(Text provided)
*** Begin section ***

Them: The NRA’s American Nightmare

The NRA wants to scare you. In the viral ad “Violence of Lies” (first released on April 7, 2017), spokeswoman Dana Loesch warns viewers of a looming danger. The ad alternates between her commentary, delivered in front of a somber blue background and footage of social unrest. The footage is black and white, evoking the authenticity and authority of historical documentaries. The ad spews violent language: “assassinate,” “smash,” “burn,” “bully,” “terrorize.” It suggests, however, that the most immediate threat viewers face is not to their bodily safety, but to a shared racial and cultural identity.

NRA ads often aim to convince viewers that deadly adversaries plot their imminent demise. The chance that an individual will die in a terrorist attack is miniscule. U.S. crime rates have declined dramatically over the past twenty-five years, despite a recent uptick in some cities. Yet the NRA insists that gun ownership is all that protects decent citizens against the monsters besieging them. One ad catalogues dangers that the government can’t protect viewers from. Another shows a woman’s gun vanishing into thin air just as an intruder breaks in to her home—blaming Hilary Clinton’s gun control advocacy for this bit of sorcery. In a 2015 ad titled “Demons at Our Door,” NRA President Wayne LaPierre warns viewers of impending terrorist attacks in which “innocents like us will continue to be slaughtered in concert halls, sports stadiums, restaurants, and airplanes.” The NRA offers comfort in the face of these nightmares: “Violence of Lies,” like many of the organization’s recent ads, ends with the slogan “I am freedom’s safest place.”

*** End section ***

(Record extracts)
*** Begin section ***

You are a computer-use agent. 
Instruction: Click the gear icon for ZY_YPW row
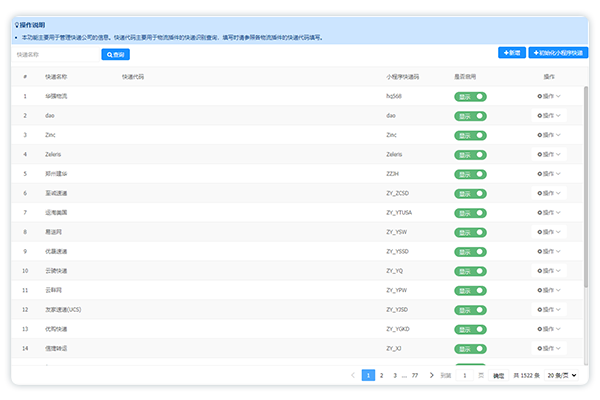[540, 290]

*** End section ***
*** Begin section ***

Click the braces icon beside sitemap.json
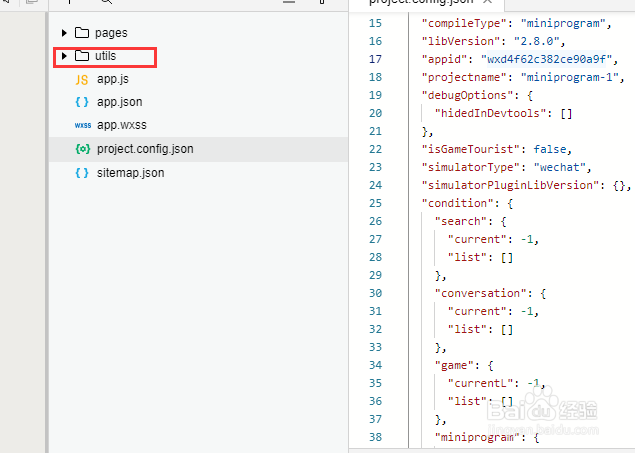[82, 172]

*** End section ***

Reproduce the passage in the text about NRA ads above from "The NRA wants" to "and cultural identity.".

The NRA wants to scare you. In the viral ad “Violence of Lies” (first released on April 7, 2017), spokeswoman Dana Loesch warns viewers of a looming danger. The ad alternates between her commentary, delivered in front of a somber blue background and footage of social unrest. The footage is black and white, evoking the authenticity and authority of historical documentaries. The ad spews violent language: “assassinate,” “smash,” “burn,” “bully,” “terrorize.” It suggests, however, that the most immediate threat viewers face is not to their bodily safety, but to a shared racial and cultural identity.